INSTRUCTIONS TO FOLLOW. Here are the records. Write out exactly the lines between the one holding "Hot Box (155, 2226)" and the one holding "Smoke (321, 2206)", inclusive.

EXTRACTED INFORMATION.
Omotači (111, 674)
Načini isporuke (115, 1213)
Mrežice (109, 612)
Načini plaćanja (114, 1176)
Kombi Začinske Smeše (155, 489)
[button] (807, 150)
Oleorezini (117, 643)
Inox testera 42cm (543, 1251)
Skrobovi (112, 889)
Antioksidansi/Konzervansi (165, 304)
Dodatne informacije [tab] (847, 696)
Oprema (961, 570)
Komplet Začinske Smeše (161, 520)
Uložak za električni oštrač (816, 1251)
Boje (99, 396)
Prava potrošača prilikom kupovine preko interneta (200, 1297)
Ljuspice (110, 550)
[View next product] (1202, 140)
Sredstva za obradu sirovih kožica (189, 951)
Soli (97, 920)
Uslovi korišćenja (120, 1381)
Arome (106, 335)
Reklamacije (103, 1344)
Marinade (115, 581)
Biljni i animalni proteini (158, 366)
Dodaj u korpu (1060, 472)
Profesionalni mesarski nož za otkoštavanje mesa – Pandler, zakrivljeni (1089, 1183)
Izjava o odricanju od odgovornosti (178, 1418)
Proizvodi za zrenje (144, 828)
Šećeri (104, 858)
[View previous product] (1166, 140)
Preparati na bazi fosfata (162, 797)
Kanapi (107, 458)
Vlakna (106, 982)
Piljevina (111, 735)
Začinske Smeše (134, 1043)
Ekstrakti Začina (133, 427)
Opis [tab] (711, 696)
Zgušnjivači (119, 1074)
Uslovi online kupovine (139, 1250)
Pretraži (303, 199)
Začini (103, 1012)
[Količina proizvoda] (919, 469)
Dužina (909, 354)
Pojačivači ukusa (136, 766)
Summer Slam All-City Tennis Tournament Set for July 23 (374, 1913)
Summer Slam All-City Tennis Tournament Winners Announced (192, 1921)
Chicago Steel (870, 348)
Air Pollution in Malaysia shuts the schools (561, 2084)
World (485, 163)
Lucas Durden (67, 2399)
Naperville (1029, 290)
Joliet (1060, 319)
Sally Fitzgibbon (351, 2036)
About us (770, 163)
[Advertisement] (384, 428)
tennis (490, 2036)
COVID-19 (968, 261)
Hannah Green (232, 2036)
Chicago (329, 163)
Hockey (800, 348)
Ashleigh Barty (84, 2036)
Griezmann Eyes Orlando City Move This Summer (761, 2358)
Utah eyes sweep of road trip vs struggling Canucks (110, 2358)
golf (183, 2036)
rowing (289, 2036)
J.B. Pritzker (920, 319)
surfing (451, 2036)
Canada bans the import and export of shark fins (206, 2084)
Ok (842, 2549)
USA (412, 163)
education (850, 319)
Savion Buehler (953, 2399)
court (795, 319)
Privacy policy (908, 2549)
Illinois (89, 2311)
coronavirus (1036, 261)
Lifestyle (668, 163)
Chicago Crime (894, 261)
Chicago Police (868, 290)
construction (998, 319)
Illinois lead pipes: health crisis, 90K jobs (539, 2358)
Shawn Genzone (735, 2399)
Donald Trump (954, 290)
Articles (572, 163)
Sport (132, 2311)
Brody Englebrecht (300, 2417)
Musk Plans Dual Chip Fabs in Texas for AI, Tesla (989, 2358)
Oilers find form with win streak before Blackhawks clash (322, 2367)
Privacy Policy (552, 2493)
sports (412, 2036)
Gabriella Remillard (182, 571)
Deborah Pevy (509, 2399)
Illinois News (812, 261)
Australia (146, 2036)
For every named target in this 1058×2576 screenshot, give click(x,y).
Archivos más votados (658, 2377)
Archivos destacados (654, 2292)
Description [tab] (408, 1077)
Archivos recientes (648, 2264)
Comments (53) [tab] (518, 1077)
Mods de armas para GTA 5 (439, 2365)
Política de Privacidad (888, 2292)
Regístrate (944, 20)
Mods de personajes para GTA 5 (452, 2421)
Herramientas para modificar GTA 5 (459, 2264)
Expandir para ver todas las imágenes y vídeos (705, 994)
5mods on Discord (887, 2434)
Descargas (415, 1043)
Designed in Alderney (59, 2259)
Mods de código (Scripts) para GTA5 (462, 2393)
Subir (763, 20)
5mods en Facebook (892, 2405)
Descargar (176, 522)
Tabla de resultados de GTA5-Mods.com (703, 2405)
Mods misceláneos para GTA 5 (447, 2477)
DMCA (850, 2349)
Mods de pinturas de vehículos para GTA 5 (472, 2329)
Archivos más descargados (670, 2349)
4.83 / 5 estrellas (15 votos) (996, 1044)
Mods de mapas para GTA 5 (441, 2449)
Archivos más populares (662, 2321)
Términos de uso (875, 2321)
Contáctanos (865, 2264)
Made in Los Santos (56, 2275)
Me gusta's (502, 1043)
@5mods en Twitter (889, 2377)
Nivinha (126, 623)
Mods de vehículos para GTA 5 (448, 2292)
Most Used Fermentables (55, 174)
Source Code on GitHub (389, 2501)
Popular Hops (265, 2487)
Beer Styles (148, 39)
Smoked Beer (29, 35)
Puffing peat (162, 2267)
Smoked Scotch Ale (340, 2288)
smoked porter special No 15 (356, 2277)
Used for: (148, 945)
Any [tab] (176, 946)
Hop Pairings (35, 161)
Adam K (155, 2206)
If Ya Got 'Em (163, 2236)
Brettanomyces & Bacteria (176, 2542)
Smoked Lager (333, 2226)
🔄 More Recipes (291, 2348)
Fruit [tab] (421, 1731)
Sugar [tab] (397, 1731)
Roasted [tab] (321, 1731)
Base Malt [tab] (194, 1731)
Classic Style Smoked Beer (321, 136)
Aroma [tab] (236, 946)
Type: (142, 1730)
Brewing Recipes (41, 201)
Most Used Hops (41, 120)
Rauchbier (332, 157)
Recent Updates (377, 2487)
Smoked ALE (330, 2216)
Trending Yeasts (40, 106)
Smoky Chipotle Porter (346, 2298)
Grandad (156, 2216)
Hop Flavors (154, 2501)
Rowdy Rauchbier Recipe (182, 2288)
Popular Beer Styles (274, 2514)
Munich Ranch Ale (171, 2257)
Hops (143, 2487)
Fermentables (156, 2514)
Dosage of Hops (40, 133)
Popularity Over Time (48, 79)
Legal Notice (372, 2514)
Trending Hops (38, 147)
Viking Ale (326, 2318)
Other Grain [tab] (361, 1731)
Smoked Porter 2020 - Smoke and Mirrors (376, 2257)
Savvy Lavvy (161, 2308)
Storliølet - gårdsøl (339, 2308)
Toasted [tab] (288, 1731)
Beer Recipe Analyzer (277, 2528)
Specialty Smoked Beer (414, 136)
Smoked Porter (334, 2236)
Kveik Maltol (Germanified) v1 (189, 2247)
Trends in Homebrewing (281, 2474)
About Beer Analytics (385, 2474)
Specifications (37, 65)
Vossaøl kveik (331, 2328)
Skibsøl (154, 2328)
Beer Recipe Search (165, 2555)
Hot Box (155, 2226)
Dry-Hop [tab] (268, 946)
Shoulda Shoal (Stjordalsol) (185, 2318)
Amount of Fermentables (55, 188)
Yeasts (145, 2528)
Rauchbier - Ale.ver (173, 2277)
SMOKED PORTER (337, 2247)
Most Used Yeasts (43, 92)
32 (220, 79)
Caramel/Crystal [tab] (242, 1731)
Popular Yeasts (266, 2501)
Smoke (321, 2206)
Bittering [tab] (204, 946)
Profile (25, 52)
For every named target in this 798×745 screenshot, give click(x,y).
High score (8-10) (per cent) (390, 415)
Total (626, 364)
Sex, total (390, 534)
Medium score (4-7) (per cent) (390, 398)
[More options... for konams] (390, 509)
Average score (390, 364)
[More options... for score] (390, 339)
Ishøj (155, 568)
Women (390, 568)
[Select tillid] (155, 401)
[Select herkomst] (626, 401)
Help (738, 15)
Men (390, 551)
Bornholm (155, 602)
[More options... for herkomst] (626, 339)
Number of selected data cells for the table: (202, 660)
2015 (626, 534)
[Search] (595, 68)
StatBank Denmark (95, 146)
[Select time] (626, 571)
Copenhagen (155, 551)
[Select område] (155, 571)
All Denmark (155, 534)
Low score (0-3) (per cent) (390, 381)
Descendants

EXPECTED OUTPUT.
Hot Box (155, 2226)
Dry-Hop [tab] (268, 946)
Shoulda Shoal (Stjordalsol) (185, 2318)
Amount of Fermentables (55, 188)
Yeasts (145, 2528)
Rauchbier - Ale.ver (173, 2277)
SMOKED PORTER (337, 2247)
Most Used Yeasts (43, 92)
32 (220, 79)
Caramel/Crystal [tab] (242, 1731)
Popular Yeasts (266, 2501)
Smoke (321, 2206)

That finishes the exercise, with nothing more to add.